*Your goal*
Rewrite the records from the line with "Contact [180, 900]" to the line with "closed (282, 1167)", both included, keeping the requests, but scale every coordinate in the answers by 2.55 and round each to a whole number, with halves rounded up.
··· Supplied information
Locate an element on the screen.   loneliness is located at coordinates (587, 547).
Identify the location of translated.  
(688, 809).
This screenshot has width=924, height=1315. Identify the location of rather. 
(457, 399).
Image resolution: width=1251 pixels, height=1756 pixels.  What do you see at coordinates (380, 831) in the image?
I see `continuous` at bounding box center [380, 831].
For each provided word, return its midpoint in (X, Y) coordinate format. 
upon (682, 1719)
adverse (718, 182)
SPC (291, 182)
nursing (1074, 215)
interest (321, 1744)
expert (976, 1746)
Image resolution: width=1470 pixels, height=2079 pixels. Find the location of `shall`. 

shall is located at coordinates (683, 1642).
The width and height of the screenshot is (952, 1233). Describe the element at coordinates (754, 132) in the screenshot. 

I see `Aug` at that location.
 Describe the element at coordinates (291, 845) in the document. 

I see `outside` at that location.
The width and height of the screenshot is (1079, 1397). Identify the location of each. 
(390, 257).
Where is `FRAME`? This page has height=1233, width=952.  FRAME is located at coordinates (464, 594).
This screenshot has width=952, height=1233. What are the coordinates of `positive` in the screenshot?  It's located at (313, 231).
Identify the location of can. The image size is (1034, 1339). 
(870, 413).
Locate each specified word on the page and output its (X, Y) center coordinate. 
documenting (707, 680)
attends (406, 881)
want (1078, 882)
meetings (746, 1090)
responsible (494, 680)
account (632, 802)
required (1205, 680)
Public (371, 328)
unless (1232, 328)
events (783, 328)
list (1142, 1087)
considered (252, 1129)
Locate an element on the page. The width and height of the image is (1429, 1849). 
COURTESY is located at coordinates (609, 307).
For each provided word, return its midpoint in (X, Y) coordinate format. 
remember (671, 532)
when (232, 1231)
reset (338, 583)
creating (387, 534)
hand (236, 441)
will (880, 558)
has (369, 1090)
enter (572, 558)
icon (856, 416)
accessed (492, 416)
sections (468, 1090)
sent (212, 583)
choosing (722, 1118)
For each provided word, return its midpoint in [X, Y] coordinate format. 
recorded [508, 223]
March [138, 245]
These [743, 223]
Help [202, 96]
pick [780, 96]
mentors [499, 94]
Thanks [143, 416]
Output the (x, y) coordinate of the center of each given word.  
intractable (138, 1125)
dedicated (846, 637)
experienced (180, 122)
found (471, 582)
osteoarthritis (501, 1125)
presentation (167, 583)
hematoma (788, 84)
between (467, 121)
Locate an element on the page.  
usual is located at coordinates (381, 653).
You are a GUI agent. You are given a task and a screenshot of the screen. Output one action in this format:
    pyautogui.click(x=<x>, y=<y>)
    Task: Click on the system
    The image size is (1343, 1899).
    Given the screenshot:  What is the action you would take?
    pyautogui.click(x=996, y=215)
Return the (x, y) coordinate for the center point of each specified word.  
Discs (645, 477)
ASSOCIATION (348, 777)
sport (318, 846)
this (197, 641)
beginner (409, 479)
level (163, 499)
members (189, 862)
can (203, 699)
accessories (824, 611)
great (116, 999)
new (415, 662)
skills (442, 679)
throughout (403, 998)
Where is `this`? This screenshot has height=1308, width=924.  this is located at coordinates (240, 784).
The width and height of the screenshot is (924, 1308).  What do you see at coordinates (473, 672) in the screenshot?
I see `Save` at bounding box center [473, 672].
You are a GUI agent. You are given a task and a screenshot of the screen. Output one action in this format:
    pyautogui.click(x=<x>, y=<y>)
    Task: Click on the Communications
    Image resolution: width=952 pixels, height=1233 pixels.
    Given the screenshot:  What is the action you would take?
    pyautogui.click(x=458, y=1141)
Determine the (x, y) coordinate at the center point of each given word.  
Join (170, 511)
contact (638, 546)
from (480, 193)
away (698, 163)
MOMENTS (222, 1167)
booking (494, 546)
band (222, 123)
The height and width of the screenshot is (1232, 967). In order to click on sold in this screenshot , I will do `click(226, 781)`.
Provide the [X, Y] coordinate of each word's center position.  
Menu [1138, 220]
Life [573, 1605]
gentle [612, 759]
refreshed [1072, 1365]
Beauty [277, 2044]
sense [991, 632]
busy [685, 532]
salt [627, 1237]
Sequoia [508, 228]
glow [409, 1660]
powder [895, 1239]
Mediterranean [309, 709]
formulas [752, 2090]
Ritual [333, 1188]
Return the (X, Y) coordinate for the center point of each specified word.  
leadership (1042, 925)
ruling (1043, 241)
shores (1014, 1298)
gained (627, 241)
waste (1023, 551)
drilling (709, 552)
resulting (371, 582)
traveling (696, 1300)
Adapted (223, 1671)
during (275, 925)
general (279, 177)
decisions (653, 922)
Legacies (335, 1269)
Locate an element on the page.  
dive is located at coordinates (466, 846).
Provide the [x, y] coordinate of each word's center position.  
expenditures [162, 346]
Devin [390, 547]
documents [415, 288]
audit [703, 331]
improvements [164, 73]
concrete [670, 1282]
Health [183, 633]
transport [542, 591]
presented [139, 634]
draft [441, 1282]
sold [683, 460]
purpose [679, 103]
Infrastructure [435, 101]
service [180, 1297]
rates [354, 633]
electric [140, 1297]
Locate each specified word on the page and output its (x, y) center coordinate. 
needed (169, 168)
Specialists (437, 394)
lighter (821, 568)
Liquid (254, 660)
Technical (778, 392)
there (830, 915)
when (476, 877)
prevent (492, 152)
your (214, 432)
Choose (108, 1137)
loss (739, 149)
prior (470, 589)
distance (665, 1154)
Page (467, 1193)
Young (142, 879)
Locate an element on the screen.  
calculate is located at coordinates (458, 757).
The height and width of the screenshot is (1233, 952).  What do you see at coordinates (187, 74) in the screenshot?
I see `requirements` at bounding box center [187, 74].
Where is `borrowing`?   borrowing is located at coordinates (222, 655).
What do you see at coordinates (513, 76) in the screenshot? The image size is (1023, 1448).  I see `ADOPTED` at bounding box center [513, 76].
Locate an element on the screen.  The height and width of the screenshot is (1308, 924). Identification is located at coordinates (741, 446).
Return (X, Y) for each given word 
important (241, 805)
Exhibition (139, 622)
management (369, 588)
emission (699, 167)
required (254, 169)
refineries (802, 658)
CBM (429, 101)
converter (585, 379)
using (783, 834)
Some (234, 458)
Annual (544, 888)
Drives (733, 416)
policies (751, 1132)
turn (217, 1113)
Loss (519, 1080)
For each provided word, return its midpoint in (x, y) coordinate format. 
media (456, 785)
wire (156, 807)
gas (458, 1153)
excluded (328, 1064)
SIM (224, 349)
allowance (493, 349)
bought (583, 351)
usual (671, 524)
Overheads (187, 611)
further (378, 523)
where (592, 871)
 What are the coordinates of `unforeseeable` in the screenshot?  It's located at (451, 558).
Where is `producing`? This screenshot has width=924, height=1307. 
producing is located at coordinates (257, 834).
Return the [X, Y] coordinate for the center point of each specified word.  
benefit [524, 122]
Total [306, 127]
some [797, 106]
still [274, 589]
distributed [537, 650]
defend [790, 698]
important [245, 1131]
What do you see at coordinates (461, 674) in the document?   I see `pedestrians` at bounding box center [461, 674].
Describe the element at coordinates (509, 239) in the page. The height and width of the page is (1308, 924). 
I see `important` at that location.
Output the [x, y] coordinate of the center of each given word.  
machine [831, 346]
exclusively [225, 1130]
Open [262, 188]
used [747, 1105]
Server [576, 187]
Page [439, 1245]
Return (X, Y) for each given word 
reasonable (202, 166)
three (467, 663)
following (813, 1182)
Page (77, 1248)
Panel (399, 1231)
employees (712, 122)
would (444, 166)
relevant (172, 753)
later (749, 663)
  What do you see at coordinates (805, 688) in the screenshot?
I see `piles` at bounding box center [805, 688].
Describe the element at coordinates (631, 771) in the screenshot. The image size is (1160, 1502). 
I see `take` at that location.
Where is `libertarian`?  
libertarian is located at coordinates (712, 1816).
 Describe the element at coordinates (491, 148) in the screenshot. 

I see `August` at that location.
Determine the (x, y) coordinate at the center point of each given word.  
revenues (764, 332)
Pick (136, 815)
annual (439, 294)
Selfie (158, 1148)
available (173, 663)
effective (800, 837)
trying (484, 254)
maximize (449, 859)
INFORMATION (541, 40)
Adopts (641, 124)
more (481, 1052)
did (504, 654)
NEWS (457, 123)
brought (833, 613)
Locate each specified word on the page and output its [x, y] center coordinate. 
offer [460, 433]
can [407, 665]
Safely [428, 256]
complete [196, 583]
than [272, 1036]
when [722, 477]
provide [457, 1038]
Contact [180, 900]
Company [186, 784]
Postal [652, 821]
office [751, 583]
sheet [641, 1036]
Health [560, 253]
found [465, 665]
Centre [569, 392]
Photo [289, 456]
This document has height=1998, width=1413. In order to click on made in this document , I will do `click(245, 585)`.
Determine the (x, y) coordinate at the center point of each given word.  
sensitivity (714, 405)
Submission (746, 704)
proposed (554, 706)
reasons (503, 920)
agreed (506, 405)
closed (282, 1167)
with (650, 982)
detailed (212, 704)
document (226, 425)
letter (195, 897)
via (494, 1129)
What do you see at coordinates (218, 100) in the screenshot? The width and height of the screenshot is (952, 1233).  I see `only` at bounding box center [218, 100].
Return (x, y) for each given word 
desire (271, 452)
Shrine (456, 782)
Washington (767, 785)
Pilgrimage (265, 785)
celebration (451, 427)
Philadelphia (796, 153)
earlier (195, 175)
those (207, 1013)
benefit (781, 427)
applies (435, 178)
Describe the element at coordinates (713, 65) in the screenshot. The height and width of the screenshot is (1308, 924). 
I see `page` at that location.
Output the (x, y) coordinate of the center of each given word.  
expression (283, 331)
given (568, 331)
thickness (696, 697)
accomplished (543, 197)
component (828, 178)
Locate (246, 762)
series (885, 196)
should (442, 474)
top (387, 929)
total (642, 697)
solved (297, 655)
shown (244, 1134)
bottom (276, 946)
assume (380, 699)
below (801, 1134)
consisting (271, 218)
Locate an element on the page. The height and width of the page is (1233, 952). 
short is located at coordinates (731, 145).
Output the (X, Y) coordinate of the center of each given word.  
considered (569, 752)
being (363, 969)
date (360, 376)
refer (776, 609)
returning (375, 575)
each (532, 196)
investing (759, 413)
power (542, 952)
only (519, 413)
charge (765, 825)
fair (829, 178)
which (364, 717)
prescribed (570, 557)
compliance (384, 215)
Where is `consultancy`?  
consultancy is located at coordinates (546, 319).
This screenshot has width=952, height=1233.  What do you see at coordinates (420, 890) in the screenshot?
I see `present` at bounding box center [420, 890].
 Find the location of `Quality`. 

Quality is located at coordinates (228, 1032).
······
*Written reply*
Contact [459, 2295]
Company [474, 1999]
Postal [1663, 2094]
office [1915, 1487]
sheet [1635, 2642]
Health [1428, 645]
found [1186, 1696]
Centre [1451, 1000]
Photo [737, 1163]
This document has height=1998, width=1413. In order to click on made in this document , I will do `click(625, 1492)`.
Determine the (x, y) coordinate at the center point of each given word.  
sensitivity (1821, 1033)
Submission (1902, 1795)
proposed (1413, 1800)
reasons (1283, 2346)
agreed (1290, 1033)
closed (719, 2976)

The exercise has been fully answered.